【12月6日書籍2巻発売コミカライズ決定】鬼騎士団長様がキュートな乙女系カフェに毎朝コーヒーを飲みに来ます。……平凡な私を溺愛しているからって、本気ですか?
サンドイッチと嵐の予感
眠れない夜を過ごしても、まぶしい朝はくる。
窓から差し込む朝日が、高いことに気がついた私は、ベッドから飛び起きた。
「うそっ! もうこんな時間!?」
急がないと開店準備が間に合わないかもしれない!
いつも私は、始業時間より少し早めにお店に入る。
制服に着替えるのも時間がかかるし、お客様に喜んでもらえるように準備も完璧にしたい。
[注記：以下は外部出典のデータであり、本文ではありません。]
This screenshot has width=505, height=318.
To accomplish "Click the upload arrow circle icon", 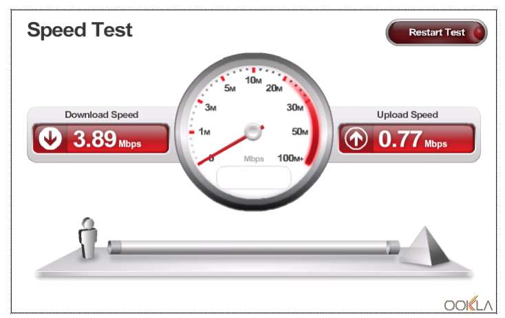I will coord(356,138).
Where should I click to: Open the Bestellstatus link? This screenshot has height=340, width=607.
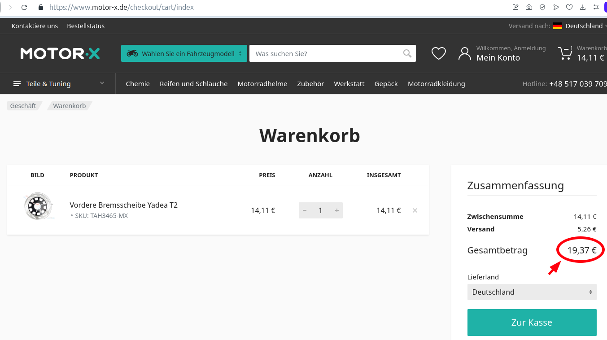[x=86, y=26]
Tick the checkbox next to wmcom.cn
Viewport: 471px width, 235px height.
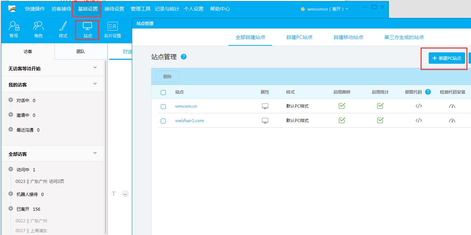click(163, 106)
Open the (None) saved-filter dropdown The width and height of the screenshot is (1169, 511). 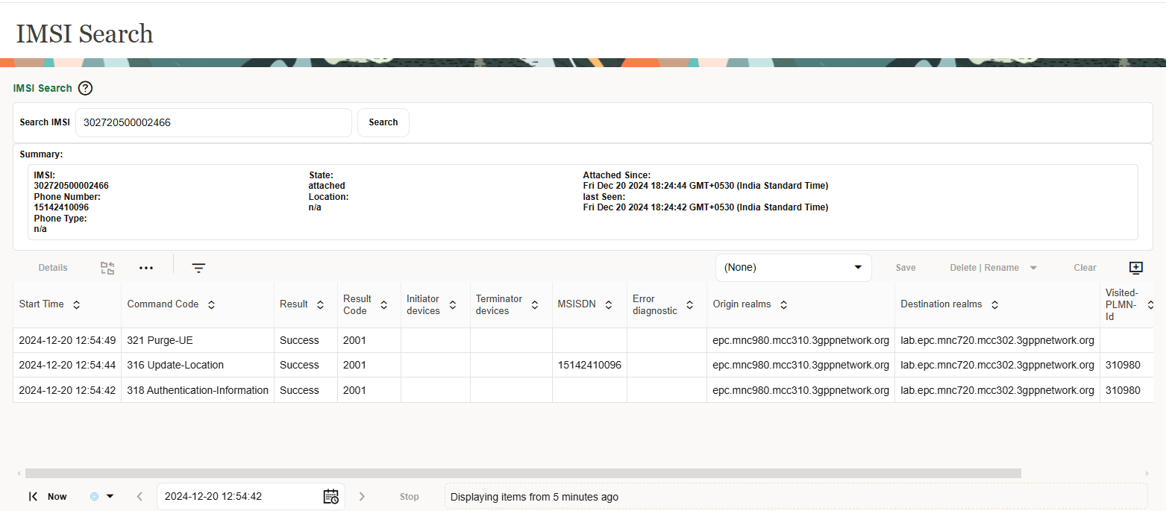pyautogui.click(x=793, y=267)
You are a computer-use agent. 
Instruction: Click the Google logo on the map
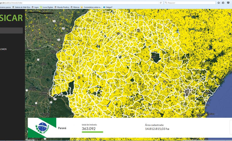click(30, 139)

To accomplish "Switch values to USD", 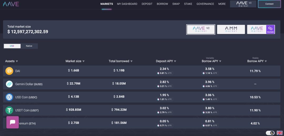I will click(x=12, y=46).
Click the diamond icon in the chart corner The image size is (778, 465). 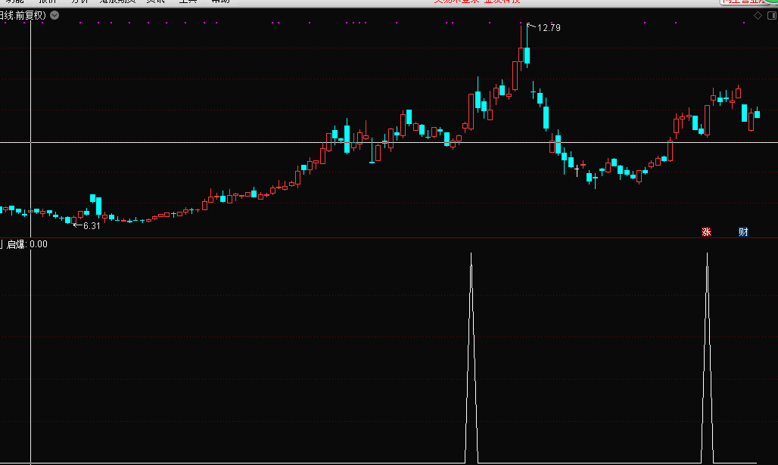(758, 15)
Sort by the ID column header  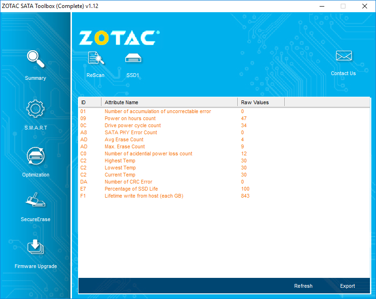(x=90, y=102)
時計はすでに、家をでなくてはいけない時間を指し示していた。
私は、髪の毛を簡単に結ぶと、いつものバッグを抱えて部屋を飛び出す。
はやる気持ちで、お店の裏口を開けて、今日のテーマを確認する。
――――ローズピンク、異国の神殿。
裾の長い白いドレスは、ドレープがたくさんある、ストンとしたデザインだ。
袖もひらひらとドレープを描いている。
「こ……これは、すごいわ!」
毎日変わるテーマ。
オーナーは、お仕事で世界中を飛び回る魔術師様だ。
王国の外に実際に存在する景色や建物、小物を元に創りあげられているらしい。
お店の中は、不思議なくらい天井が高い。
中心はドームになっていて、全体がローズピンクに彩られている。
魔法でそう見せているだけだから、実際はお店の大きさに合わせて、ある一定の距離以上は進めないようになっているけれど、とても広い。